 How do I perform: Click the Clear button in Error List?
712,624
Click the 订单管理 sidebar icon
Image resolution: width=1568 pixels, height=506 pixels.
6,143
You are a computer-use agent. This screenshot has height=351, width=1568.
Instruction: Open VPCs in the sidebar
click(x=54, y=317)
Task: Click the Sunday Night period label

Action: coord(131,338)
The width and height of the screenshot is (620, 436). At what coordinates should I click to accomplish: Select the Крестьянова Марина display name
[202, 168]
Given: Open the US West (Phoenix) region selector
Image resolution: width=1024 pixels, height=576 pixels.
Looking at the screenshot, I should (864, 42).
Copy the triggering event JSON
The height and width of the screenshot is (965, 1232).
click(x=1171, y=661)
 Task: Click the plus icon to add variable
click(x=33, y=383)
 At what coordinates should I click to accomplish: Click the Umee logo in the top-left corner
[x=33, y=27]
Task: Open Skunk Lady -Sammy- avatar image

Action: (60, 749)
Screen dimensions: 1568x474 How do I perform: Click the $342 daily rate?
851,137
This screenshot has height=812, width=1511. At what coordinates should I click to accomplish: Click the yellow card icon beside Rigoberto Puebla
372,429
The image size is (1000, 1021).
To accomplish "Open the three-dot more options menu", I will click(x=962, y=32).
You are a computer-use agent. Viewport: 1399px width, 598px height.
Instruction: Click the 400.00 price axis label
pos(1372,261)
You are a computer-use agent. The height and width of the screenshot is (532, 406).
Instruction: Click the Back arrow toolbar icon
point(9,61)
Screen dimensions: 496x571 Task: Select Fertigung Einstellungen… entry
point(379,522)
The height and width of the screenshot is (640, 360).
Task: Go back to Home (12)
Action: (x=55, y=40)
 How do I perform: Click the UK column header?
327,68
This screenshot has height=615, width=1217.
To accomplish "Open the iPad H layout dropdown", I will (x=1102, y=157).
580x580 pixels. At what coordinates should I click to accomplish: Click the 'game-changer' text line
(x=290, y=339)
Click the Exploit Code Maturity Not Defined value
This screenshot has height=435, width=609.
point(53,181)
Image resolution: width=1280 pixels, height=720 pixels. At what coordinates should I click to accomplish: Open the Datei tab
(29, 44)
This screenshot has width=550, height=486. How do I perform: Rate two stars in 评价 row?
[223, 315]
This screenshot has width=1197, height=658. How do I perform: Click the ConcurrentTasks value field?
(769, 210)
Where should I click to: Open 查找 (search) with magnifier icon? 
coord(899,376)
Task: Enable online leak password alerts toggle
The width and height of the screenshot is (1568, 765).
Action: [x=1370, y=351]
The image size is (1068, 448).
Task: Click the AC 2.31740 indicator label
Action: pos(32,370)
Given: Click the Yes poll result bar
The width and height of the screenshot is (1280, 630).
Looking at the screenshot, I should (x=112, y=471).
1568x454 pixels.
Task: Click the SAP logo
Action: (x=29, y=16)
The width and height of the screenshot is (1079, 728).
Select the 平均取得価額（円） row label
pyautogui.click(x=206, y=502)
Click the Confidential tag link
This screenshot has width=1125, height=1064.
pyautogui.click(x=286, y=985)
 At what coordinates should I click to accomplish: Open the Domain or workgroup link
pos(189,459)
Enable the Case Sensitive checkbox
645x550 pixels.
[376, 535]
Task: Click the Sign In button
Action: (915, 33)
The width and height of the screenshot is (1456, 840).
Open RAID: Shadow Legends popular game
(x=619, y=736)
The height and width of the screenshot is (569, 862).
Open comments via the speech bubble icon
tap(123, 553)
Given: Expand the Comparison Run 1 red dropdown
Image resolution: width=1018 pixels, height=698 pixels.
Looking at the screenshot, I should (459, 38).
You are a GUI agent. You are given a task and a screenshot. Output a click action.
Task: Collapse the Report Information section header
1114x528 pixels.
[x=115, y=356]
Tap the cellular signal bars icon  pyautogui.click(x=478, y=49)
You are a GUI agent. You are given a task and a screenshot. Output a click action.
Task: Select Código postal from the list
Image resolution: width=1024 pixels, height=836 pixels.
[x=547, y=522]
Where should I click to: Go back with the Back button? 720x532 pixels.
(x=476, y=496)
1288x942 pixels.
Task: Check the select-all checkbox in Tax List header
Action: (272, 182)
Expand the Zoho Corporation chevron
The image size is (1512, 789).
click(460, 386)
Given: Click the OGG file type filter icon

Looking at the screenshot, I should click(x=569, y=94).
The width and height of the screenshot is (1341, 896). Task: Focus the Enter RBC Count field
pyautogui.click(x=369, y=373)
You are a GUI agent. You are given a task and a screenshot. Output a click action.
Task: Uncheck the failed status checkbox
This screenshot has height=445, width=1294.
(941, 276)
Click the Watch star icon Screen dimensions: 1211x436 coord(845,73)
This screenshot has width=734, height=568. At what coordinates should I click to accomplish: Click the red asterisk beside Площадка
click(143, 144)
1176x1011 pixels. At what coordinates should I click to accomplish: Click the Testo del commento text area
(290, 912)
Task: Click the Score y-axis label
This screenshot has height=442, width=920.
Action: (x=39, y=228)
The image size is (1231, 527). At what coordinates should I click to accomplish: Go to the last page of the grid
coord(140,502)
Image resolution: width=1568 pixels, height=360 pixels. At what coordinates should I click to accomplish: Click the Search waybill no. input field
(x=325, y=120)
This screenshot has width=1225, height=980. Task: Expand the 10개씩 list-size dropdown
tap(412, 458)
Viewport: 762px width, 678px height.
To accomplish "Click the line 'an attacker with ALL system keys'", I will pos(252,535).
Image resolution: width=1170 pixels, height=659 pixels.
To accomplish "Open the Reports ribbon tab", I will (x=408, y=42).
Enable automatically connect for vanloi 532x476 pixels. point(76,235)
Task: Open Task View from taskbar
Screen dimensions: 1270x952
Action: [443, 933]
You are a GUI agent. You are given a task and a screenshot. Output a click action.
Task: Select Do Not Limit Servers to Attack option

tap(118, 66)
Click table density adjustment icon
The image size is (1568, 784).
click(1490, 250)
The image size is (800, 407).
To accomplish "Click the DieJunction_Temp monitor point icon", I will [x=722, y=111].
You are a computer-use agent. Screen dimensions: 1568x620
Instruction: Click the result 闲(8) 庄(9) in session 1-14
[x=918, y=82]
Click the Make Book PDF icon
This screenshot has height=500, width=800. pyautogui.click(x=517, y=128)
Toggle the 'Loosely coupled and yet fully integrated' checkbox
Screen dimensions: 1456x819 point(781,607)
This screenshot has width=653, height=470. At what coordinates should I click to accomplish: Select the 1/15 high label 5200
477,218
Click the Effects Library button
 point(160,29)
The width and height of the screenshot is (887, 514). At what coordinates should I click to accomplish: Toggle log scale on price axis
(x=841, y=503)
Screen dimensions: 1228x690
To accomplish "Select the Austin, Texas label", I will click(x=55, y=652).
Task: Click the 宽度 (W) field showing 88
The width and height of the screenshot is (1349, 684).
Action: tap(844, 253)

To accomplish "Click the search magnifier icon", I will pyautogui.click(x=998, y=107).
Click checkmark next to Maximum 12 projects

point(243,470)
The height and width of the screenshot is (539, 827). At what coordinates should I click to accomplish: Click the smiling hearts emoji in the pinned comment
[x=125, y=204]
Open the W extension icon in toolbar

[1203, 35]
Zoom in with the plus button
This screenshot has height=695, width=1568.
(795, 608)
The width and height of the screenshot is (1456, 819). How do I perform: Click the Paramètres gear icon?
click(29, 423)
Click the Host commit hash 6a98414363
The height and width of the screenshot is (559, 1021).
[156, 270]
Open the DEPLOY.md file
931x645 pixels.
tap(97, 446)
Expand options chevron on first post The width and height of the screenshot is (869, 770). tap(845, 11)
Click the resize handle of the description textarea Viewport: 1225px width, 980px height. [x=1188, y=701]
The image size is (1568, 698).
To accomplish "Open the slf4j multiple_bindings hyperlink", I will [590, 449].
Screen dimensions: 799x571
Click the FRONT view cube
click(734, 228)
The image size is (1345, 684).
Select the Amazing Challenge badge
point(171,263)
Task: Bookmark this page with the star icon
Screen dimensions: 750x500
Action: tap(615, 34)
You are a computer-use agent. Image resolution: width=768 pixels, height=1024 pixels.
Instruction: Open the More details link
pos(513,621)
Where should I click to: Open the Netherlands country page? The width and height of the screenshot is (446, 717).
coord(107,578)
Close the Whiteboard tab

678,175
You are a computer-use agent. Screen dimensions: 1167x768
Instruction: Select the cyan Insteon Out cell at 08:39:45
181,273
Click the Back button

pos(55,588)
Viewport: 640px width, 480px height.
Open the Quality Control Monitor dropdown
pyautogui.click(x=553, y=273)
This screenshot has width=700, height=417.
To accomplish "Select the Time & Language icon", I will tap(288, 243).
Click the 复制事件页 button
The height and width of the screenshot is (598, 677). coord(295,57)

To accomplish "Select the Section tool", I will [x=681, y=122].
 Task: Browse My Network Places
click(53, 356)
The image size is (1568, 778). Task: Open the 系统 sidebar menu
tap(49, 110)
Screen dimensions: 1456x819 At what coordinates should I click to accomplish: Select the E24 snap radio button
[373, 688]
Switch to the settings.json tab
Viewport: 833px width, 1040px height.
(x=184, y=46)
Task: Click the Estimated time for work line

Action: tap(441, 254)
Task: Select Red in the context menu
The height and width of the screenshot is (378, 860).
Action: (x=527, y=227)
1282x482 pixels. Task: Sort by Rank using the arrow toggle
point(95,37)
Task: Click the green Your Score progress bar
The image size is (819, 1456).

* * * * * * * * *

• _Goal of the exercise_
Copy out, in full, each line above that has the word "Score" in it.

• _Written answer_
Task: Click the Score y-axis label
Task: Click the green Your Score progress bar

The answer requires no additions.